Primary Index and Skewed Row Distribution - Teradata Database

Teradata Database Administration

Product
Teradata Database
Release Number
15.10
Language
English (United States)
Last Update
2018-10-06
Product Category
Software

Primary Index and Skewed Row Distribution

The hash value of the PI for a row determines where the row is stored on the AMP. In a normal environment, hash values are evenly distributed across the nodes and the AMPs within a node.

The less unique the values are for the index, the less evenly the rows of that table are distributed across the AMPs. If a table has a NUPI with thousands of instances of a single value, the table can become skewed.
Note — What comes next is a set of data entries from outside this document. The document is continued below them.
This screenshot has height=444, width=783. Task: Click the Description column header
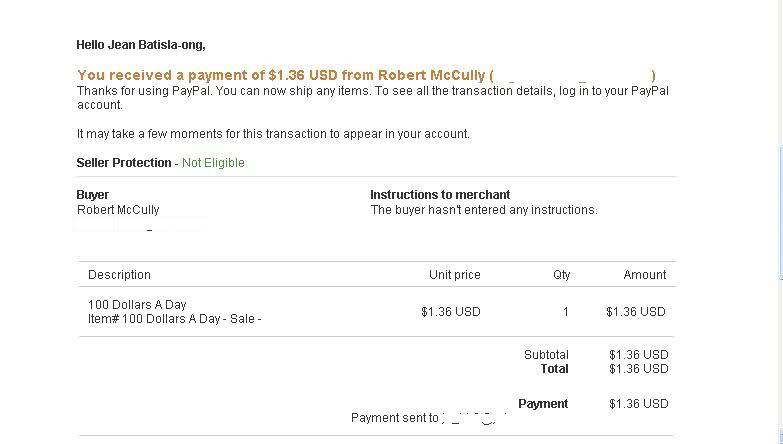coord(119,275)
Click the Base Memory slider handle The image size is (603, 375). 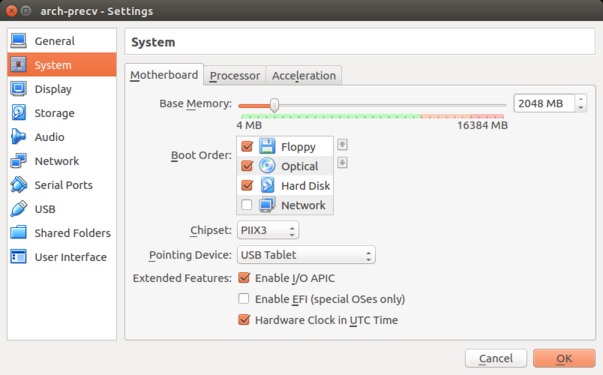tap(274, 105)
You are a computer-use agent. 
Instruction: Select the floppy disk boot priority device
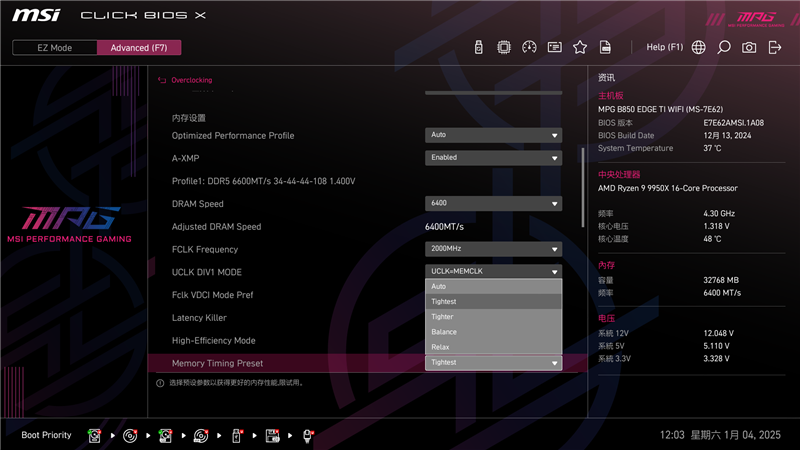[271, 435]
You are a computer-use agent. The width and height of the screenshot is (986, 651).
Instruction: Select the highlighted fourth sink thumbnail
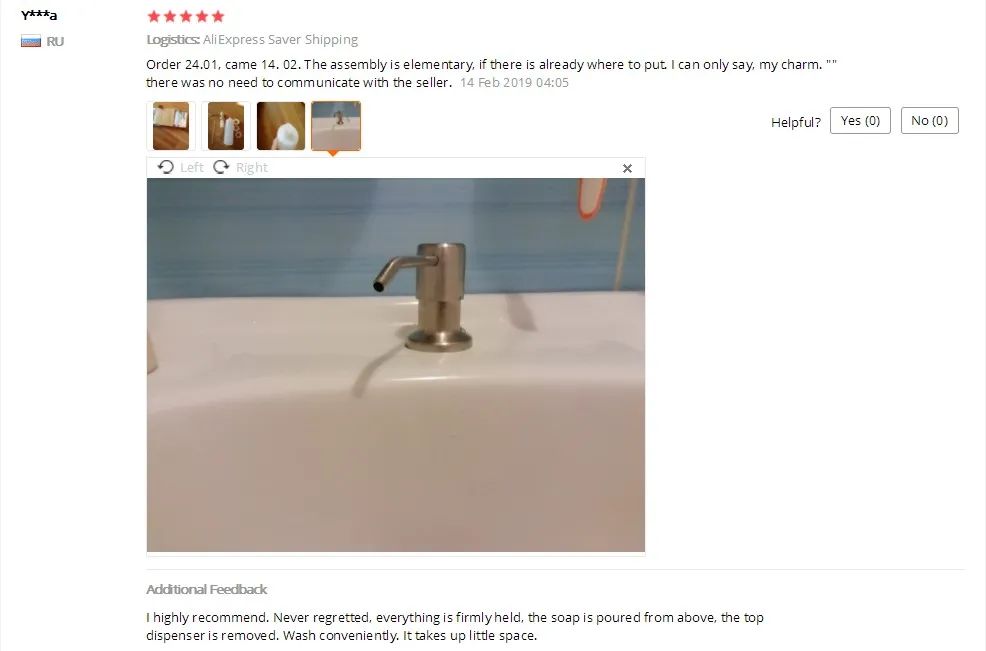click(x=336, y=126)
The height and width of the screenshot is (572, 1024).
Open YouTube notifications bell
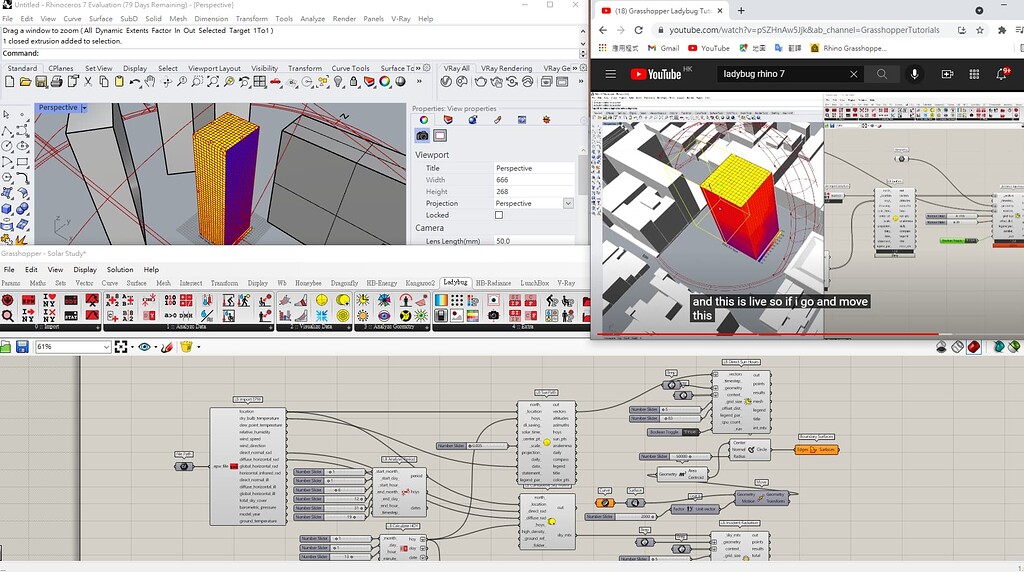click(1001, 74)
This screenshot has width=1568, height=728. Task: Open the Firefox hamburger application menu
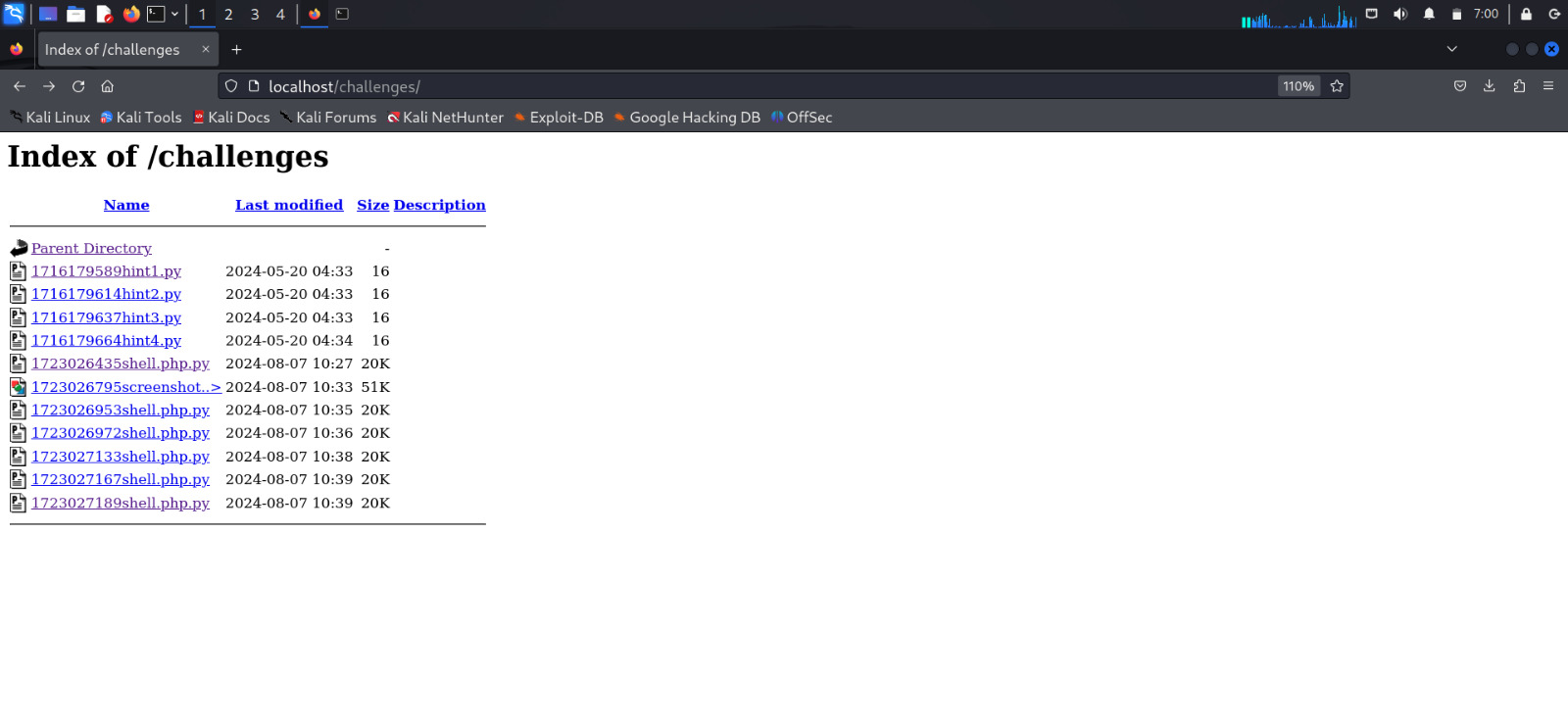pos(1548,86)
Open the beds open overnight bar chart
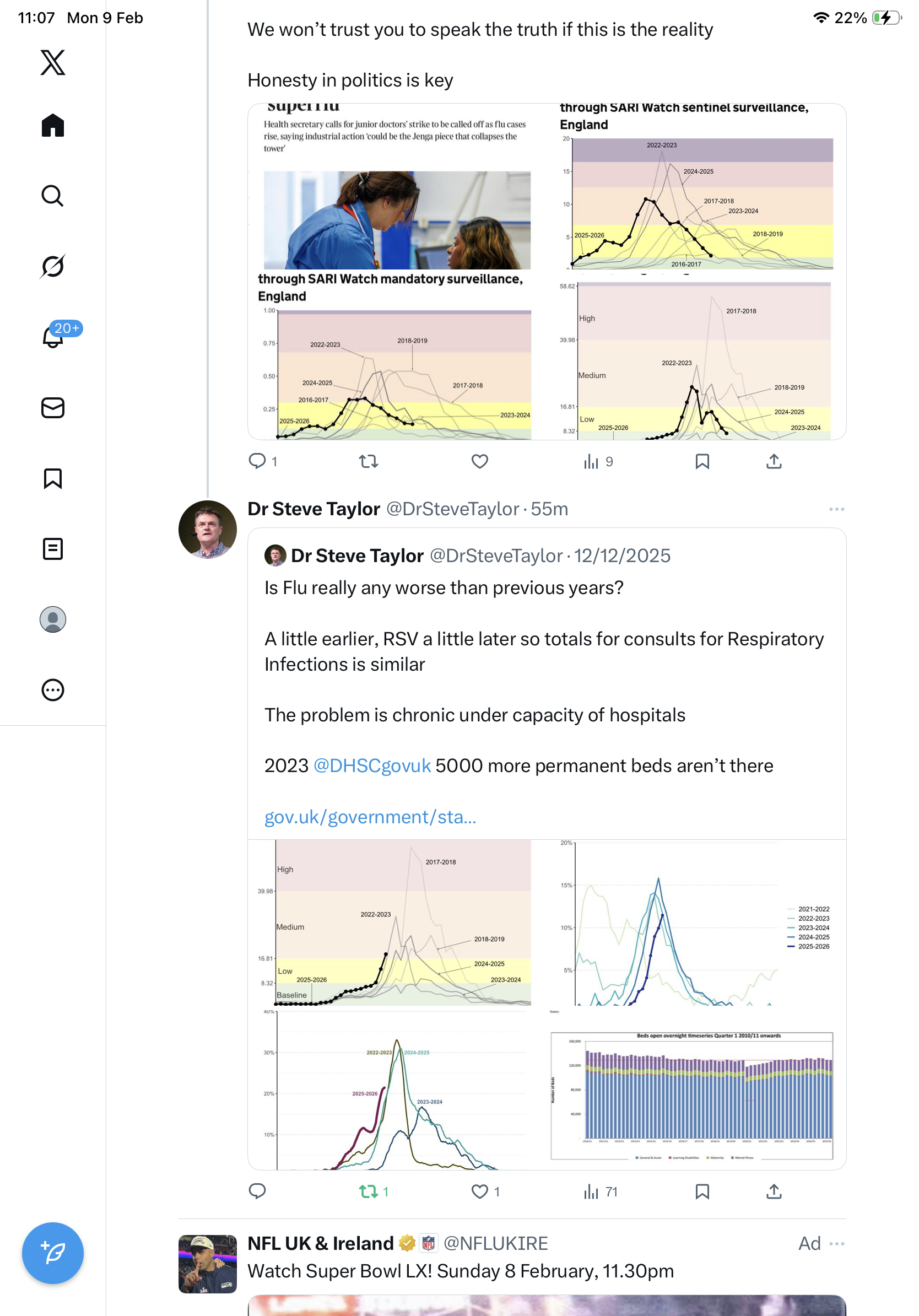This screenshot has height=1316, width=919. pyautogui.click(x=691, y=1095)
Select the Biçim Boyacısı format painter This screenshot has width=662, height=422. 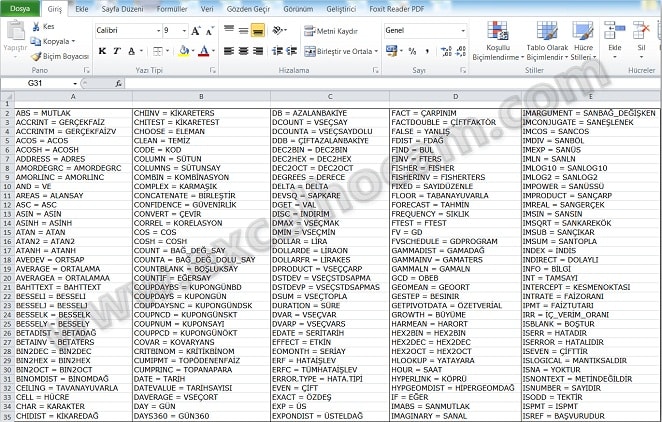(59, 56)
Performance Effects of a Primary Index

  • The more unique the PI, the more unique the row hash value.
  • The more unique the row hash value, the more even the data distribution across all the AMP vprocs. Even data distribution enhances parallel efficiency on full table scan operations.
  • UPIs generate the most even distribution of table rows across all AMP vprocs.
  • NUPIs generate even row distribution to the same degree that values for a column or columns are unique. Rows with the same row hash always go to the same AMP, whether they are from the same table or from different tables.
  • To determine the best PI for a table, factor in the:

  • Extent of update activity
  • Number of full table scans
  • Join activity against the PI definition
  • Frequency of PI as a selectivity column and, therefore, a potential access path
  • If a PI causes uneven data distribution, you should re-specify it according to the primary index design best practices shown in Database Design.